From a social point of view, expect islamic radicalism to come out with statements like “Allah is big and did this to you, very good that He did!”, expect a few years of bombings of Western objectives, but only a few years because the West won’t represent very much as they will hardly be able to maintain their countries afloat.
Also expect oil around 35$ a barrel (not 200$ as Erse Bank said – we can see from this statement that Erste Bank is on the verge of bankruptcy, maybe God will show them that it’s not nice to take by paying bribe what Ceausescu made), expect the auto industry to re-position itself in 2 big sectors: luxury and economic, with nothing else between and also expect the stupid Romanians to deposit some savings instead of spending them all in night clubs and trips to God knows where.

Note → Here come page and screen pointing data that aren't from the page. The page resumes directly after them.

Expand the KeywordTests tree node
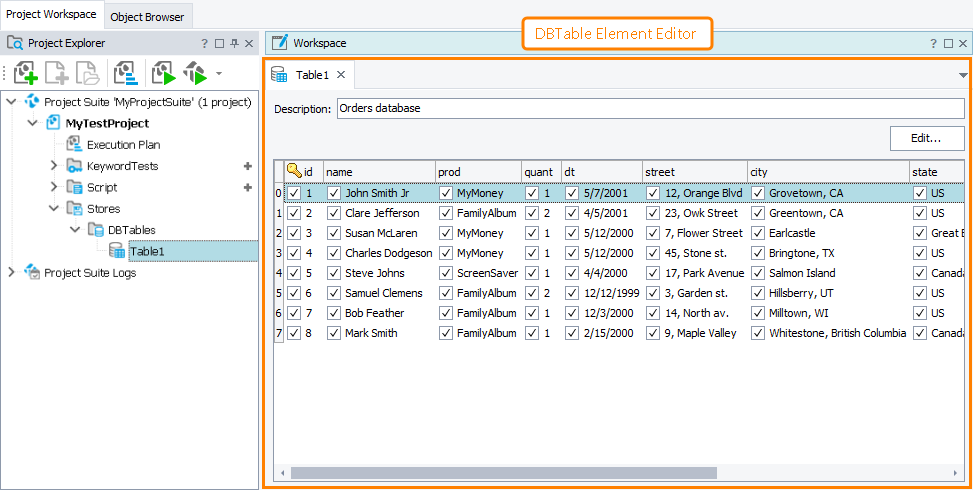coord(54,166)

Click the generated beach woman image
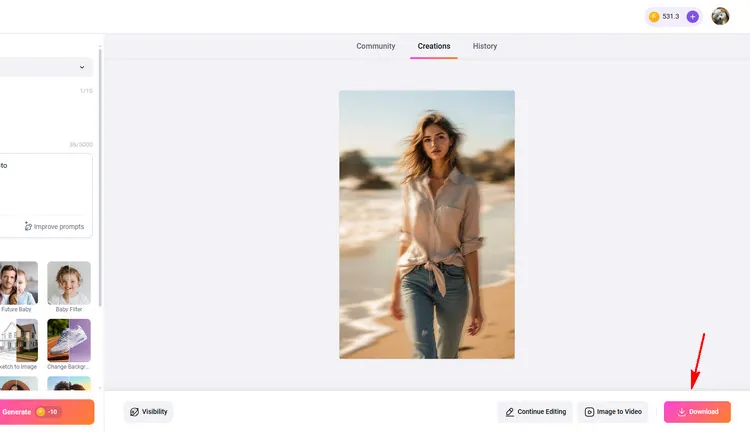point(427,224)

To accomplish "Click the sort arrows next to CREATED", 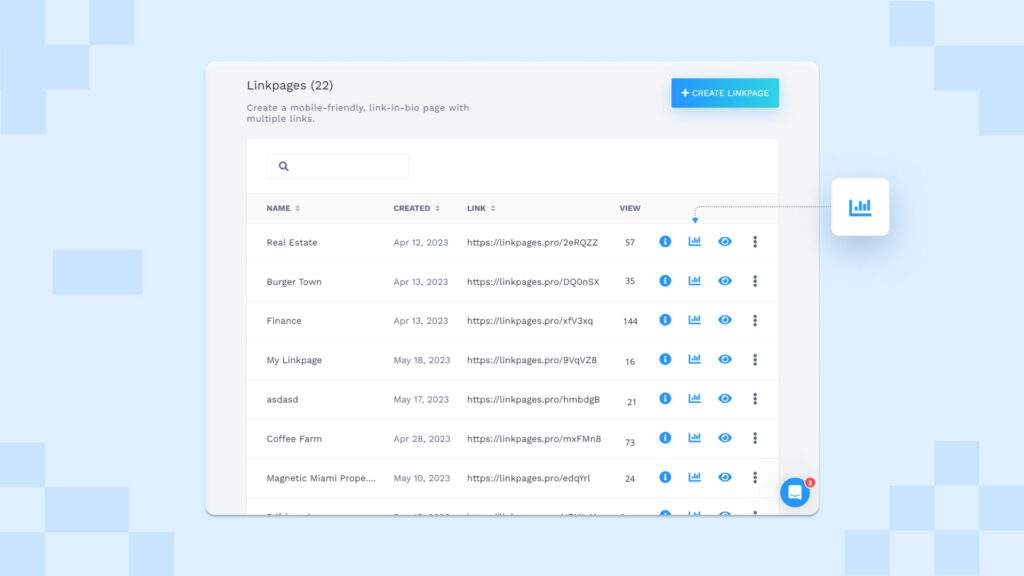I will (x=438, y=208).
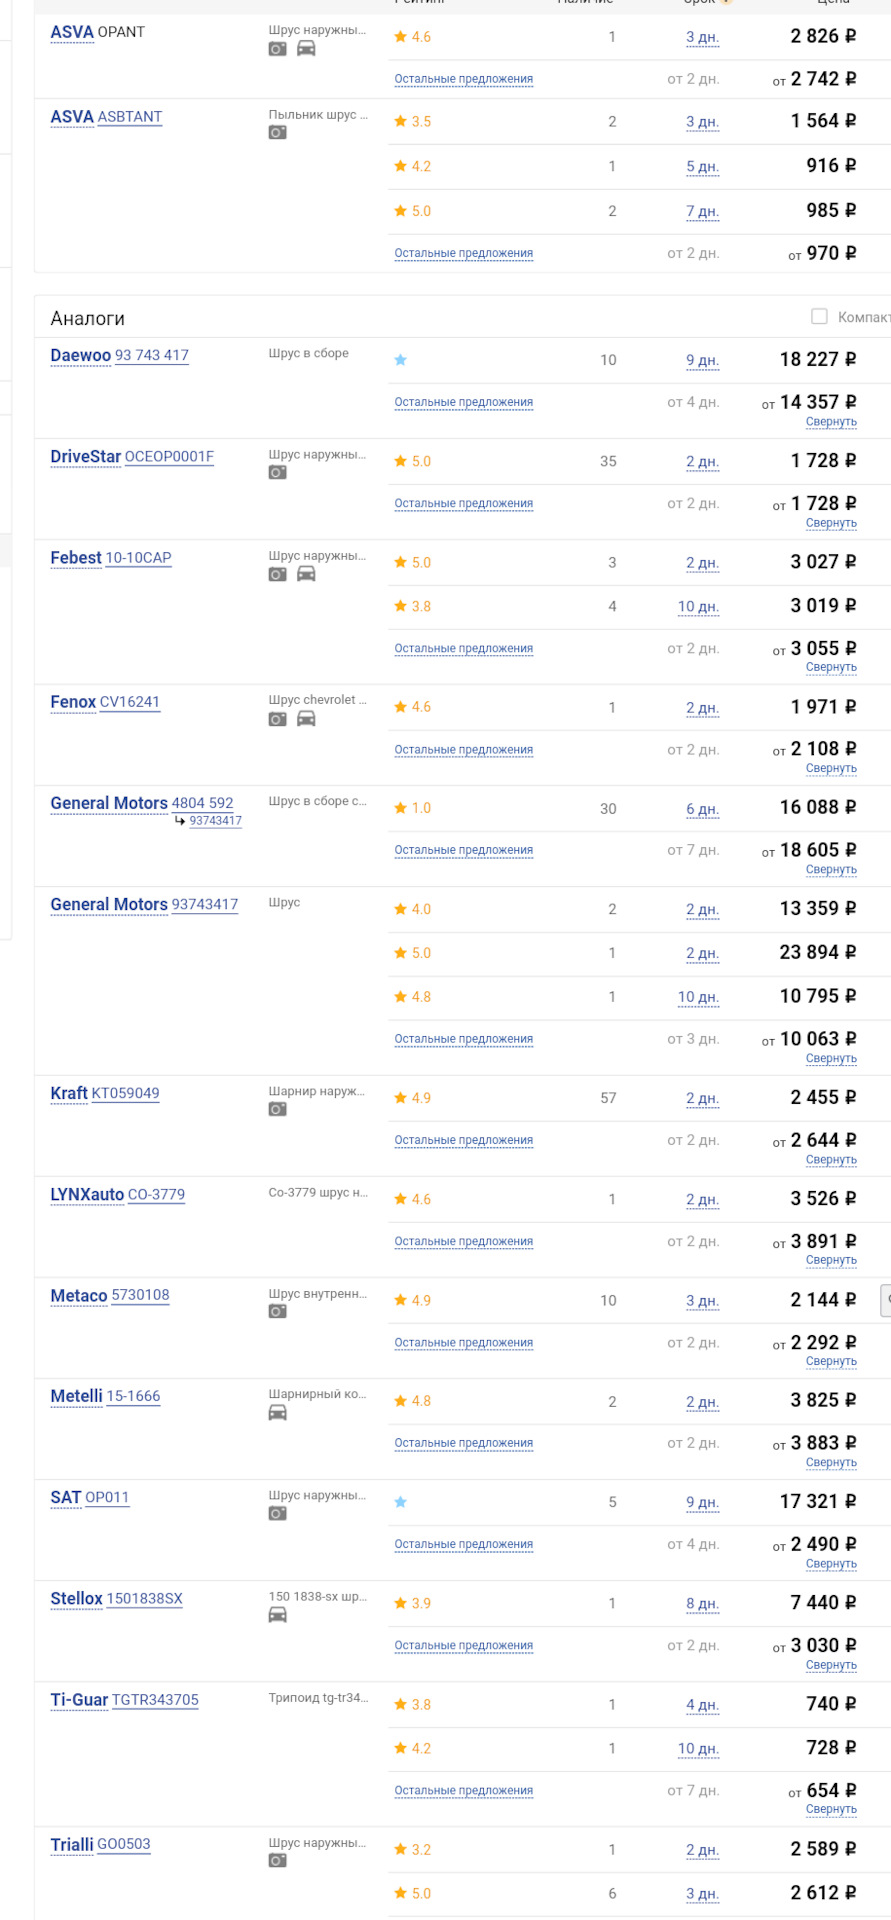891x1920 pixels.
Task: Click car applicability icon for ASVA OPANT
Action: click(x=306, y=49)
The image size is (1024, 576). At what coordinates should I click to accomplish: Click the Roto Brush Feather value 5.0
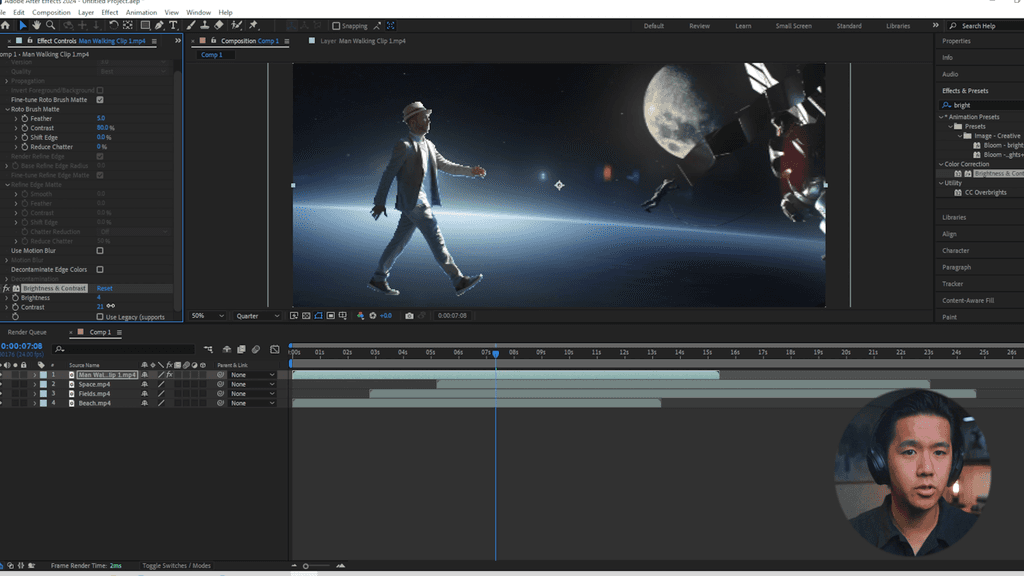[x=101, y=118]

At least Saturday evening I’m gonna be able to find myself a place in the restaurants that I like.
Did you notice there’s a big injustice happening against regular clients of restaurants? I and other people like myself eat out all week but Saturday evening wherever we go, we can’t find a table in a restaurant because it’s full of Saturday-evening-only clients! So we go home, order a pizza or some Chinese food and we become grumpy and get fat while watching a football game or something.

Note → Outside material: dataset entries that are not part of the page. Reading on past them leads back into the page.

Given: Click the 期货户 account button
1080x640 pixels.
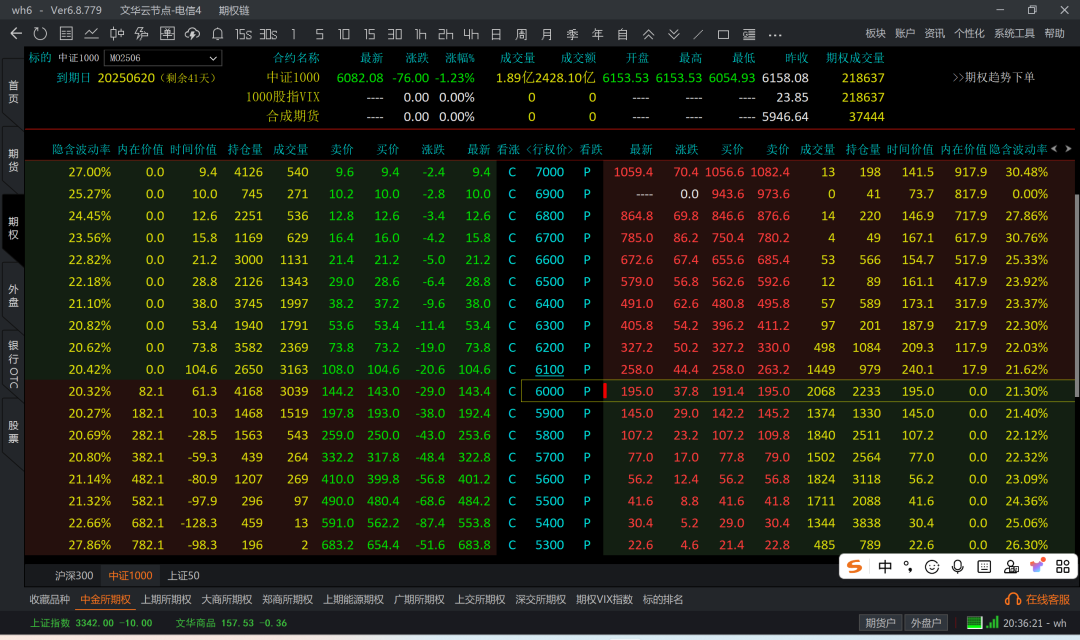Looking at the screenshot, I should point(881,623).

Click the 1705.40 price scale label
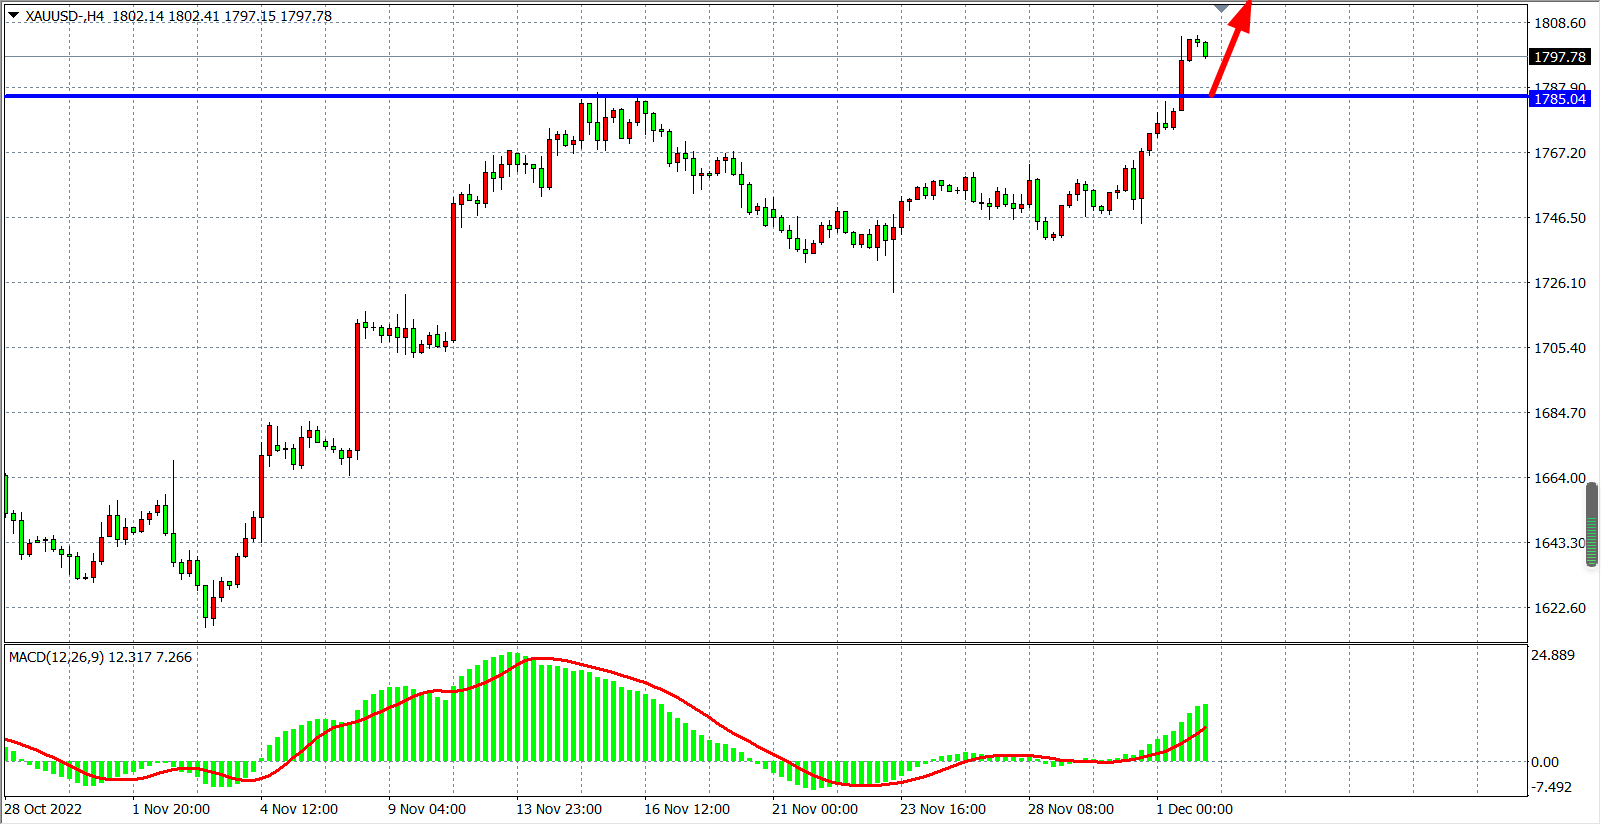[1560, 348]
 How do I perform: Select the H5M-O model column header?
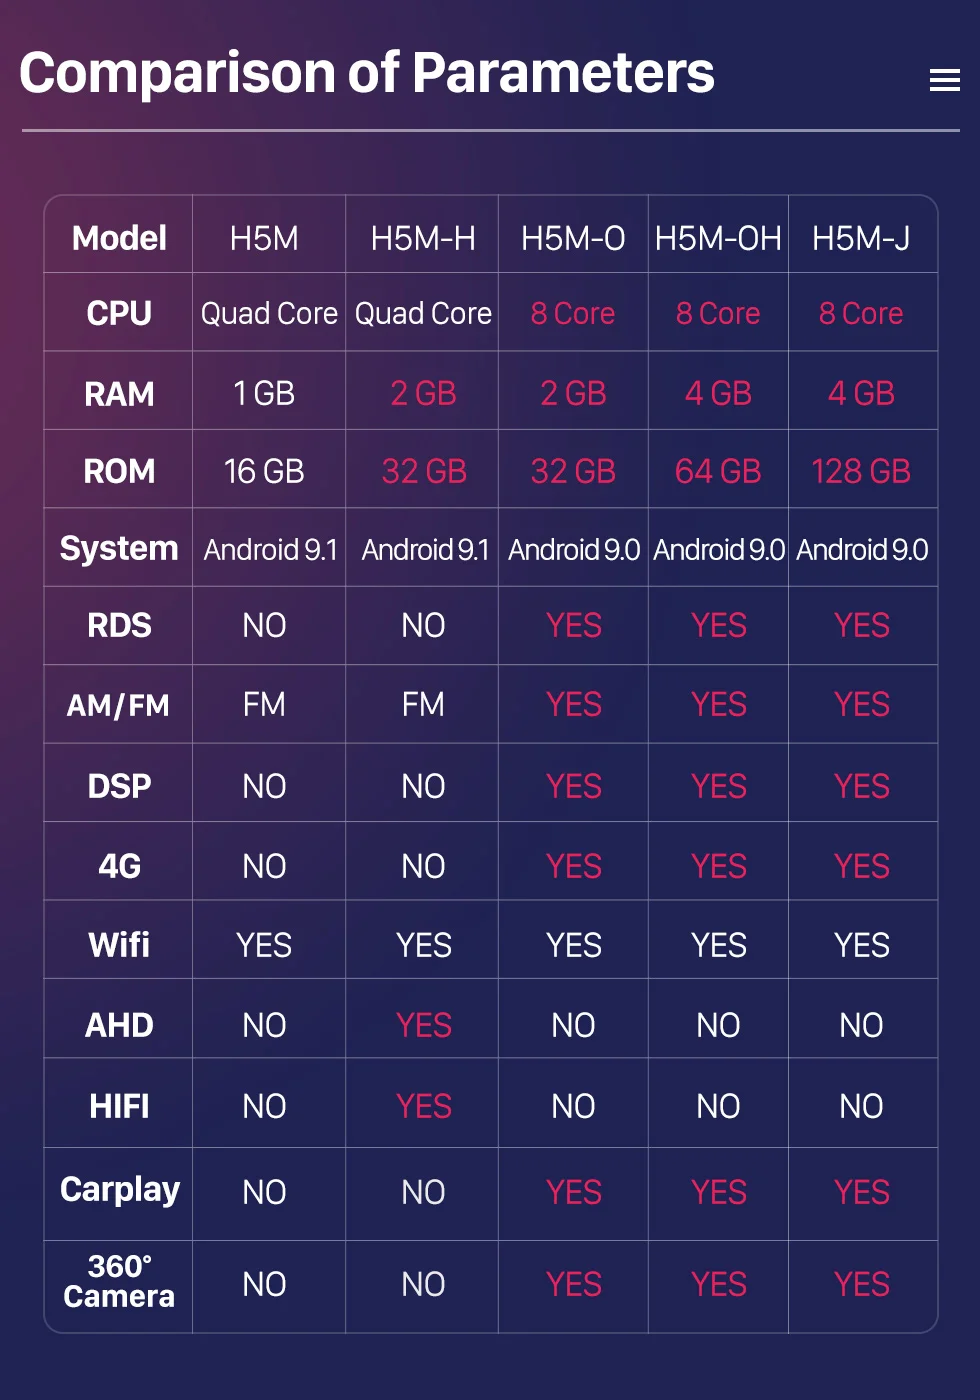pos(573,239)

If I had a restaurant I would offer my clients a card. And everytime they come to my restaurant that would appear on their card and people who came into my restaurant at least 2 times that week would have their table reserved on Saturday evening until 20:00 o’clock. After 20:00 o’clock if the tables aren’t full I would allow other clients too.

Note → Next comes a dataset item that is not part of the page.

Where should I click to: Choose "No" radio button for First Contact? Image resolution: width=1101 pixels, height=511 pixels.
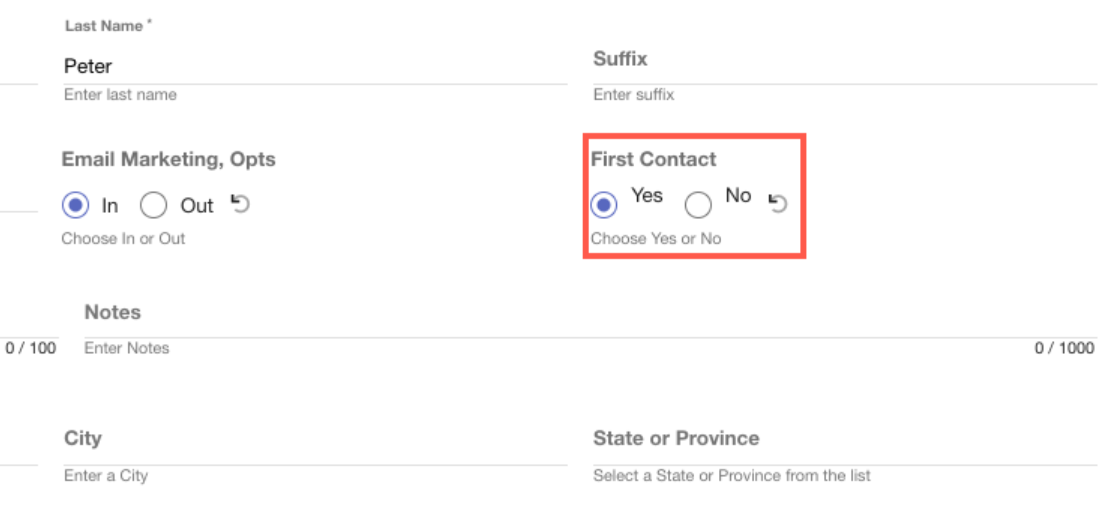[698, 205]
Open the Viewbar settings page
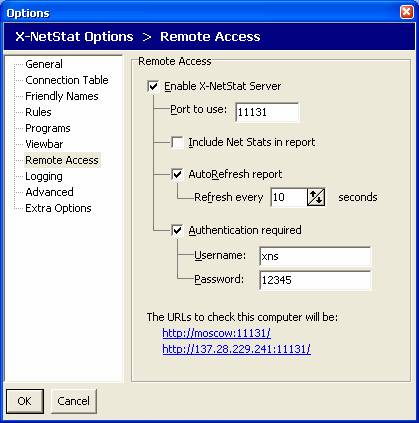 [x=44, y=144]
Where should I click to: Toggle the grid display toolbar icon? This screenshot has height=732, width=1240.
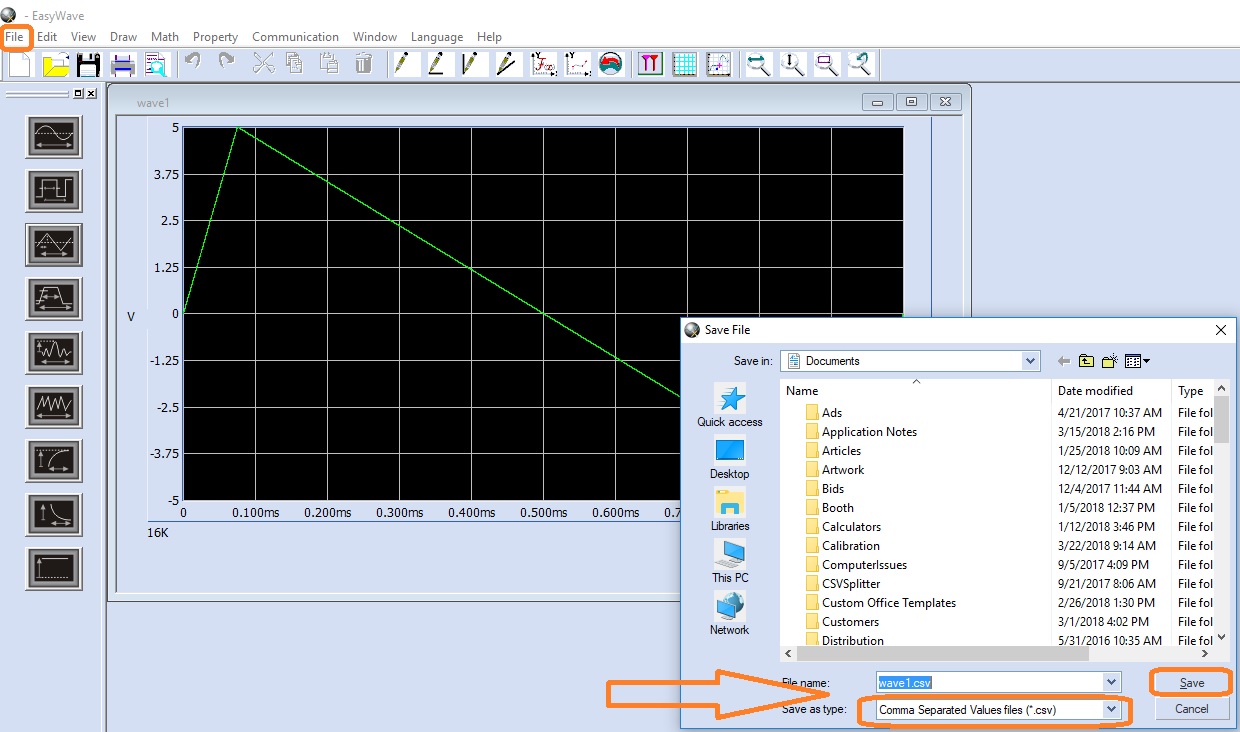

Wait until one of the big banks here crashes and until employment slides a bit further than their expectations. As for the Romanian Government (well, under Tariceanu), not earlier than in the end of last year it was pretty confident that the country’s economy would and will not be affected by the global crisis; Basescu stood by the same point. One must be a total idiot to believe that an emergent economy will not be touched by such a crisis, but those believing such farts are even worse. As for Romania, my two bani: construction will be down even further than it is, many people working abroad will be back to join the unemployed before late (and, oups, there will be little foreign cash coming from abroad to artificially sustain trade and Romanians’ private investment), the financial crisis will be worsened by a few big collapses (both local and “imported” via big foreign companies and banks), and the Romanian political bullshit will add the topping on the cake. As for the huge bureaucratic apparatus of the state, they said they would cut off the extras and those enormous wages of the Autoritatea Nationala for X and Y. I have a friend working for one of these institutions: in the end of December 2008 they were informed about the final wage reductions due to happen in January. In early January they were given new work contracts (or annexes to the old ones), stating that their base wage had increased starting with December 1, 2008, precisely for the amount of extras they were to no longer receive. For some reason I feel the same thing happened in most (if not all) the Romanian state offices. For otherwise they would be all out in the streets, isn’t it?
Romania is probably the worst positioned country among the both waves of new EU members to face the oncoming financial crisis. It has got extremely high prices for things such as basic foodstuff to property; a dysfunctional huge state sector employing the largest part of the workforce and preying on the private sector; a massive Euro & Swiss Franc indebtedness of the population and companies; no industrial production base and a fatally shrinking export market in Western Europe that is entering one of the worst recessions in memory. It is surprising that the good people from SAR have such optimistic opinions about a dysfunctional body such as the Romanian economy. My guess, this being Romania, is that many among them, or even SAR itself, are in a more or less client-sponsor relationship with the government and that report’s conclusion is a consequence of that, protecting the meagre funding that comes from Victoria Palace.